I agree with you that the mass loss is not emitted.

While I am only in my thirties, The little that I know about modern physics and quantum mechanics are from classes in which we used reprints of old books.  One of the texts, is Modern Physics for Engineers by Otto Oldenberg, a book written in 1966.  We obtained a small reprint in the early nineties, because my professor studied under him.  The other text is Introduction to Quantum Mechanics by Linus Pauling and E. Bright Wilson.  A book written in 1935.  Once again I own a reprint.  For the level that I needed to know the physics made sense without the need of all these new particles.

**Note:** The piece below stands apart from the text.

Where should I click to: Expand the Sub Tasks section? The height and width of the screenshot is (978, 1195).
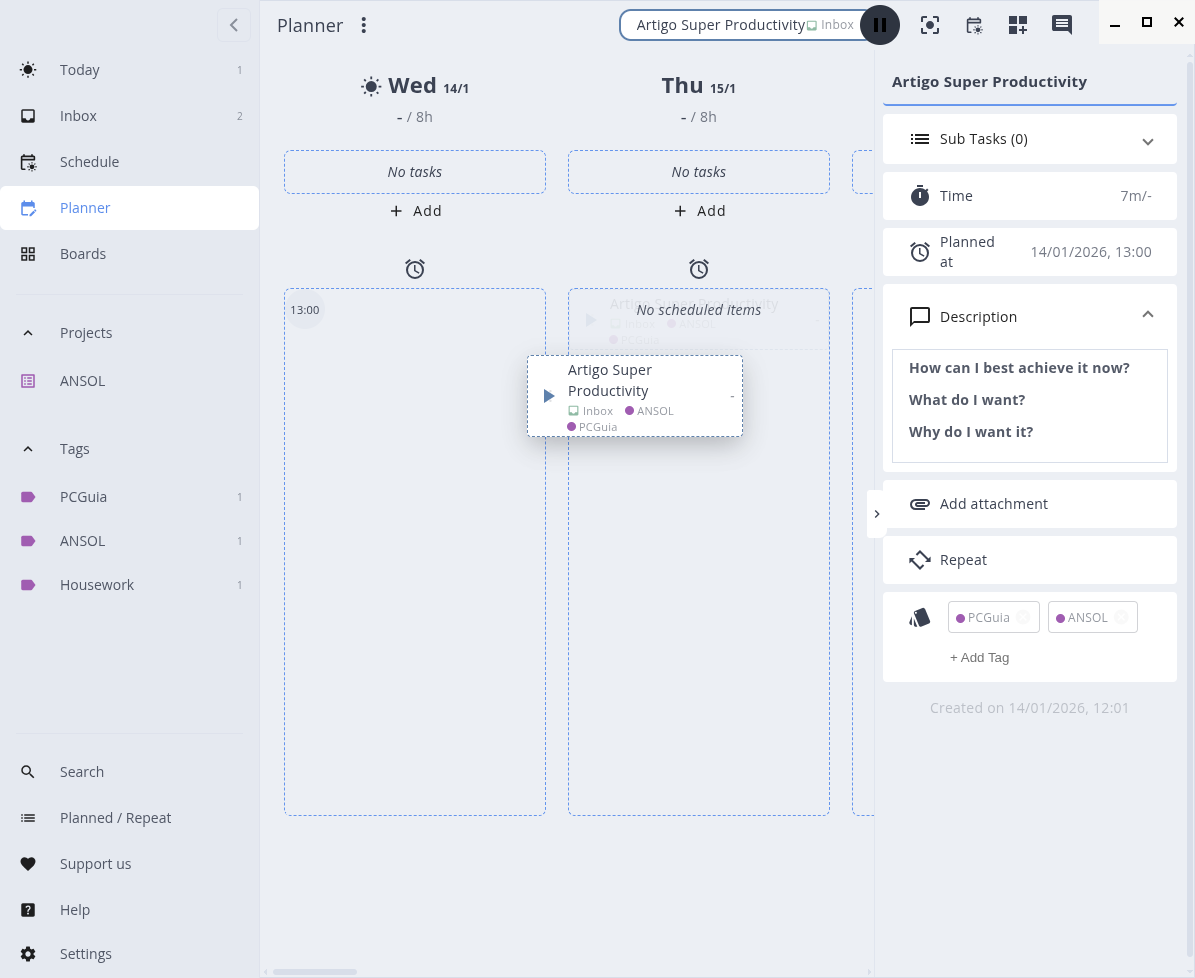pos(1147,141)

Just as well beta decay made sense to me without the need for W bosons, up quarks and down quarks (which I think it is supposed to be one of the down quarks that interacts in beta decay)  I am clueless when it comes to the "weak force" and the standard model of particle physics.

I agree that a particle with a mass of over 100 protons is hard to conceive as coming out of nowwhere as well as the explanation composite bosons exhibit bosonic behavior at large distances distances and behave like normal particles at small distances.  How can an alpha particle behave like a group of fermions at high energies, when it is considered to be a boson?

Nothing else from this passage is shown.